SEAPLEX and Project Kaisei Visit The Great Pacific Garbage Patch

Holy Science Friday!

This afternoon on NPR's Science Friday, Miriam Goldstein described a three week scientific mission to study the ecological mess we call the Great Pacific Garbage Patch. She is a graduate student at Scripps Institute of Oceanography and she and her colleagues have obtained a grant sufficient for three weeks' use of Scripps research vessel, New Horizon. You can hear her account of the team's plans here. The project is called SEAPLEX--Scripps Environmental Accumulation of Plastics Expedition. SEAPLEX has its own website, and a newly started --you got it!--blog.

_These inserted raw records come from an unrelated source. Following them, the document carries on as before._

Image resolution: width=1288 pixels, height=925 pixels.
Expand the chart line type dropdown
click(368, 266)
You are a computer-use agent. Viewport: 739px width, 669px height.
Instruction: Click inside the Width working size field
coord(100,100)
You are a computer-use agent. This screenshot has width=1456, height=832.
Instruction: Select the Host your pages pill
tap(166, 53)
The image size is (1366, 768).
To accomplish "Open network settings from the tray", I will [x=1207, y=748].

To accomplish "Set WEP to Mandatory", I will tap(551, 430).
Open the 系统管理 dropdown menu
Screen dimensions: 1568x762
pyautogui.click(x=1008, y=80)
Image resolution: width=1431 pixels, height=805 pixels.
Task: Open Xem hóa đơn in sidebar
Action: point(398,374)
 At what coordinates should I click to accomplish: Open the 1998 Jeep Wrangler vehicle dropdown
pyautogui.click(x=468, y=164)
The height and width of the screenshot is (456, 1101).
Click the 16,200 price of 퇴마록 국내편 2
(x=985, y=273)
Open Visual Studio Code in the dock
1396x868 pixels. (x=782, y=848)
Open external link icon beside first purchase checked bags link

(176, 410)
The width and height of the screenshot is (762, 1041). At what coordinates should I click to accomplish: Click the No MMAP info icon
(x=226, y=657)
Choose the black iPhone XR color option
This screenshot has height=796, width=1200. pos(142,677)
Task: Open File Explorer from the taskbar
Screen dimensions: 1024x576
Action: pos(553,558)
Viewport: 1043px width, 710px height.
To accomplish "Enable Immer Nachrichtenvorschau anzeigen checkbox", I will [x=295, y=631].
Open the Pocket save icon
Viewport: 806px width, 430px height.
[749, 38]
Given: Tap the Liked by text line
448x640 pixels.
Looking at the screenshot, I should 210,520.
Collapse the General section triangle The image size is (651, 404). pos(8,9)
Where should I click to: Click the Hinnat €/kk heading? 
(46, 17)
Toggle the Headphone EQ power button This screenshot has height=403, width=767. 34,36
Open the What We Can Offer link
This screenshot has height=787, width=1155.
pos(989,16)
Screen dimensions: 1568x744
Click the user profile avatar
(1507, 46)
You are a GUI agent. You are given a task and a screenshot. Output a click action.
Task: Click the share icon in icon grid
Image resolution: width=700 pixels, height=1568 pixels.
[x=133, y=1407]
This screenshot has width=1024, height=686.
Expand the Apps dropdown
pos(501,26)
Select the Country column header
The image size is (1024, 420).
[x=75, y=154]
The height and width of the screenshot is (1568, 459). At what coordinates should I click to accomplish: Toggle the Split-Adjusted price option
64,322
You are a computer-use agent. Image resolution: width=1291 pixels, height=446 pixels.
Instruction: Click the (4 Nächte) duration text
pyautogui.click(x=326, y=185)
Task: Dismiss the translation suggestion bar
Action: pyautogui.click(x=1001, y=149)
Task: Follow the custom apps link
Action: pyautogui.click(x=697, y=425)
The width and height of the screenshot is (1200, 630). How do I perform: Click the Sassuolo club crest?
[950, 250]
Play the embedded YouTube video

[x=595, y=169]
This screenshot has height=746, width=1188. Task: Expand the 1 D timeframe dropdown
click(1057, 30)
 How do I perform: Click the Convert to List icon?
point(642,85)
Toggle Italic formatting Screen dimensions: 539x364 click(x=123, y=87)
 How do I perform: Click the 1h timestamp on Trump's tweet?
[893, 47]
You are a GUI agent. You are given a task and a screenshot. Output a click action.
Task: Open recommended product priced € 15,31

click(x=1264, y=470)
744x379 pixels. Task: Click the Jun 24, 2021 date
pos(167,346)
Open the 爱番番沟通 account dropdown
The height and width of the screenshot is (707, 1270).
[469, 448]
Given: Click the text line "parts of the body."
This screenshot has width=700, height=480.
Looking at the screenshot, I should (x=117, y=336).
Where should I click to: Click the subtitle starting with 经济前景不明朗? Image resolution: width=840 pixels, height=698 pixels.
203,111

SEAPLEX will be working with Project Kaisei. While the New Horizon leaves San Diego, Project Kaisei's ship will depart from San Francisco with a similar mission:

"Project Kaisei will examine the largest area of the Plastic Vortex, an ocean gyre, situated to the North East of Hawaii, and approximately five days by boat from the United States (San Francisco area). The expedition will consist of a large pass through the Plastic Vortex, with the aim to collect and study plastic and other debris forms from the ocean in order to showcase some of the new technologies that will be used for processing and recycling."

These two expeditions working together give me hope that this environmental mess and its effects on ocean life can be studied and ultimately cleaned up.

I'll be following their progress with interest.